KIULU: Kiulu is looking into implementing forest “tagal” as part of a communal effort to preserve the forest and its animal inhabitants.
The idea is mooted by Assistant Minister of Tourism, Culture, and Environment Datuk Joniston Bangkuai, who is Kiulu assemblyman, following the success of river “tagal”, an initiative to regulate fish catches that have since become a tourist attraction.
He said the community’s adoption of the tagal concept on the forest is an excellent way to demonstrate their ongoing dedication to the preservation of the environment, which includes the wild animals that live in the surrounding areas.
“The abundance of pristine plant and animal life in Kiulu has made it a popular destination for eco-tourists. While we advocate for the locals to turn their village into a tourism hotspot, we want them to have a deep appreciation for their natural surroundings.
“We understand that villagers have been hunting animals for a long time. I also believe we must regulate hunting of certain wild species such as deer that might be an attraction,” he said at the Biosphere Reserve Roadshow at Kiulu Rainforest Park here, on Friday.
While the existing tagal system tries to limit the depletion of freshwater resources, resources, Joniston opined similar approach should be implemented in the forest in the community area to ensure it is free of hunting activity for a set period of time.
In fact, he said the locals of Kampung Poturidong had seen animal tracks on the many hiking trails, pushing them to consider establishing a forest “tagal.”
He added Kiulu’s natural surroundings are of exceptional value because it is located within the transition zone of the Crocker Range Biosphere Reserve, and it has become a draw for travellers who appreciate exploring tropical forests.
The Biosphere Reserve roadshow, organised by Sabah Parks, sought to educate the community on the importance of continuously raising environmental consciousness on preservation and conservation.

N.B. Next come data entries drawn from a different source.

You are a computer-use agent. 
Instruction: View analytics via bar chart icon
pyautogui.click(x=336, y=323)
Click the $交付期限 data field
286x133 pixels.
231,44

The roadshow was held at the Tuaran district level in February 2020 at the Kiulu Community Hall.
This time the programme is targeted towards Kiulu tourism industry players as part of the state government’s efforts to explain the role of the Crocker Range Biosphere Reserve programme within the context of community ecotourism.
Present were Sabah Parks Board of Trustee deputy chairman Peter Lintar and Kiulu Tourism Association Mejin Moggingow.